ATTAQUÉ PAR UN ÉLÉPHANT ET DEVENU INFIRME À VIE
Le jour du drame, il quitte son village à 7h30, pour aller pêcher en forêt, explique L’Union qui rapporte l’affaire. Il prend toutes les dispositions nécessaires pour que la partie de pêche tourne à la perfection. De 19 heures à 23 heures, il est dans l'eau et réussit une belle prise. Les yeux pleins de plaisir, il remballe tout et remonte au village. Sur le chemin du retour, c'est la catastrophe. Vers 3 heures du matin, la lumière de sa torche attire un éléphant qui se met en colère, mais sans faire de bruit.

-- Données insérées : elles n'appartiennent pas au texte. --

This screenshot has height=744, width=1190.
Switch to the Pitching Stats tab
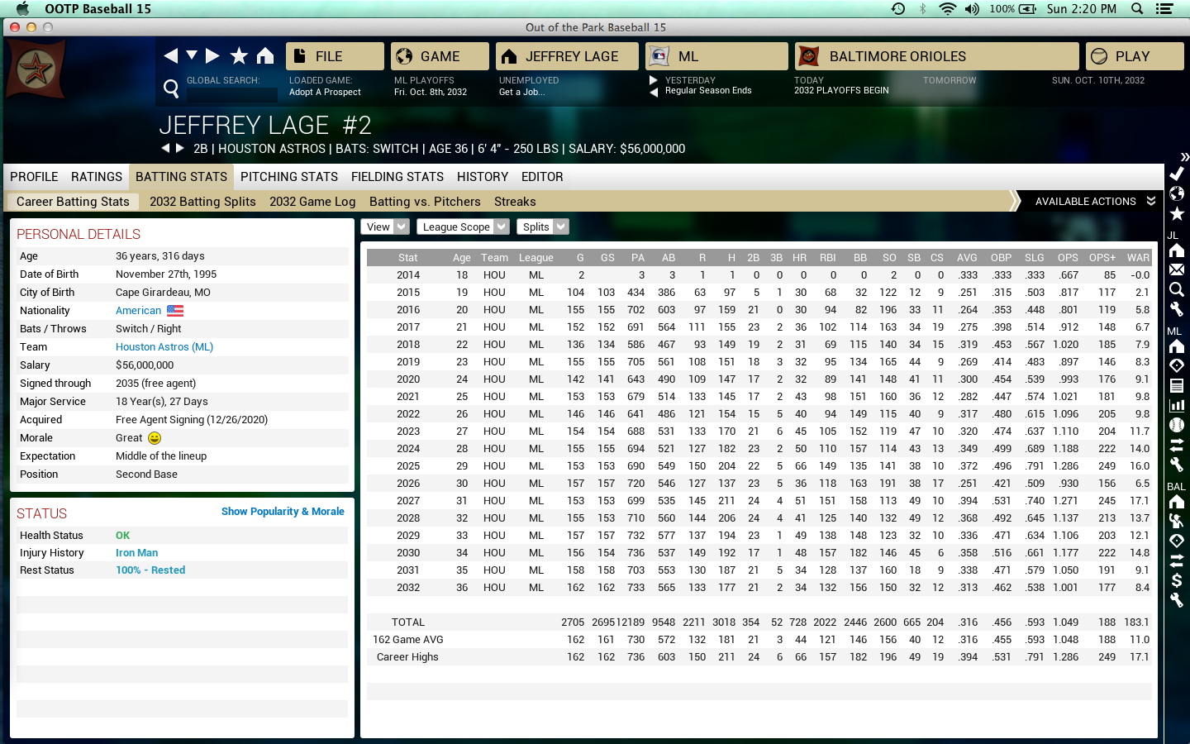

Le pachyderme se rapproche et saute sur lui de façon soudaine. Il n'a pas le temps de jeter sa torche. Nez à nez avec le pachyderme irrité, Clément Moussavou n'a pas le temps de réaliser ce qui se passe. L'éléphant le plaque au sol et fait glisser sa patte sur son ventre. Il est aux abois. Son ventre est déchiré, ses intestins sont dehors. Clément Moussavou serre les dents et laisse l'éléphant le rouler comme il veut au sol tout en souffrant d'une manière atroce. Il sait que s'il crie, sa mort sera instantanée. Le puissant et imposant animal va l'écraser une fois pour toute.

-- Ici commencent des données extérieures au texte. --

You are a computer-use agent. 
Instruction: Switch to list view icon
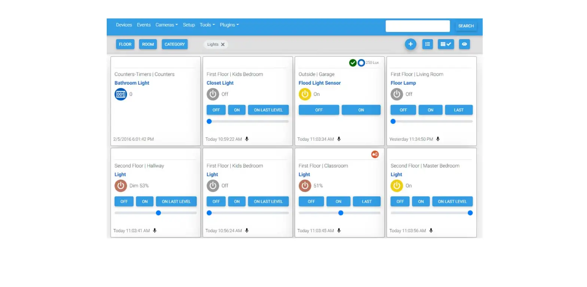coord(428,44)
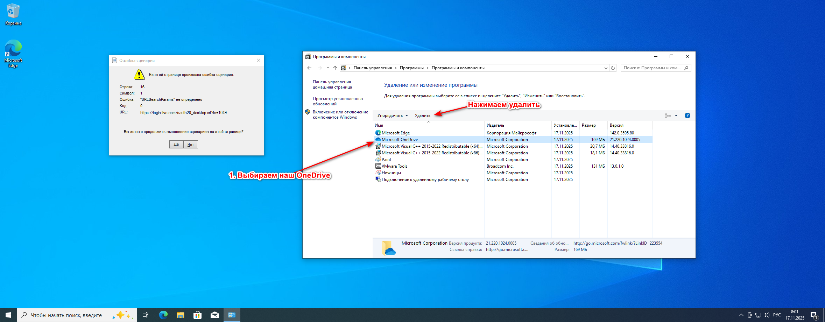Open the view options dropdown arrow

click(676, 116)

Clément Moussavou fait le mort pour apaiser la colère de l’éléphant
Il fait donc le mort et le pachyderme l'abandonne après avoir observé Clément Moussavou pendant plusieurs minutes pour voir s'il va pousser un cri. Les secours arrivent à six heures, quand il fait presque jour. '' c'est Dieu qui les a envoyés, confie-t-il à l'Union.

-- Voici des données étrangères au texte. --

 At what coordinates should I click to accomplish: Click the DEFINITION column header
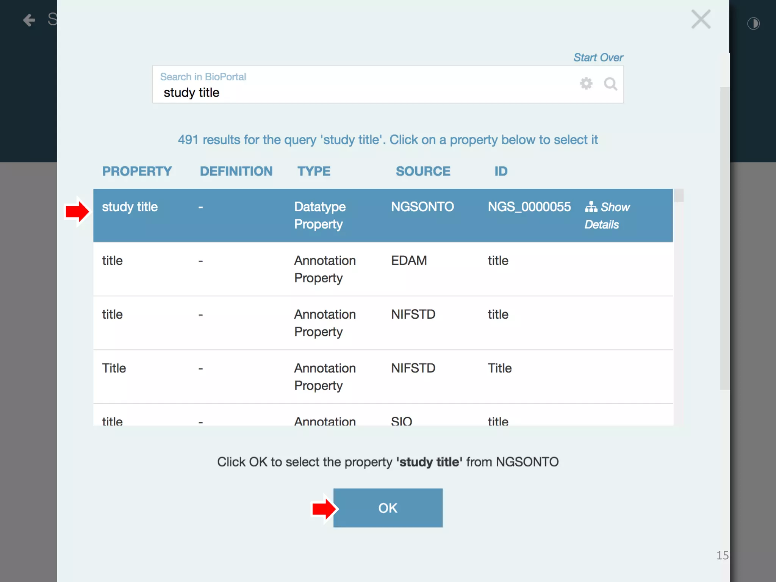tap(236, 171)
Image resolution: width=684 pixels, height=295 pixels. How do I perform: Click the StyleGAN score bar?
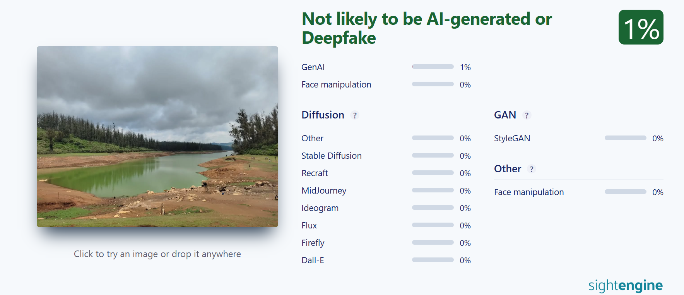625,138
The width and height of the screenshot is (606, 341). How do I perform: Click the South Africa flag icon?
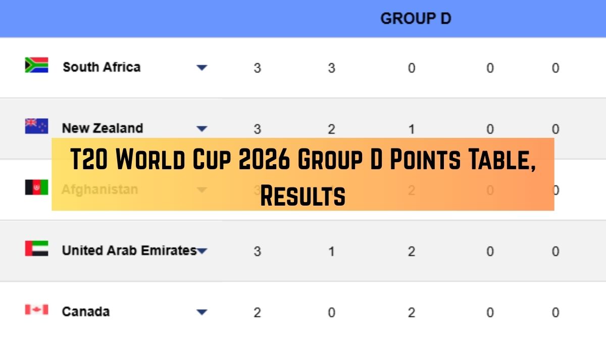click(36, 65)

Les frais d’hospitalisation et de soins à l'hôpital ont pu être payés puisqu'il est pris en charge par la Caisse nationale d'assurance maladie et de garantie sociale (CNAMGS). Mais le plus dur commence pour lui. Il sollicite l'aide des bonnes volontés. Il n'a plus une activité qui peut lui générer des revenus. Il ne peut plus pratiquer la pêche à cause de son infirmité qui a été occasionnée après sa bagarre avec l'éléphant.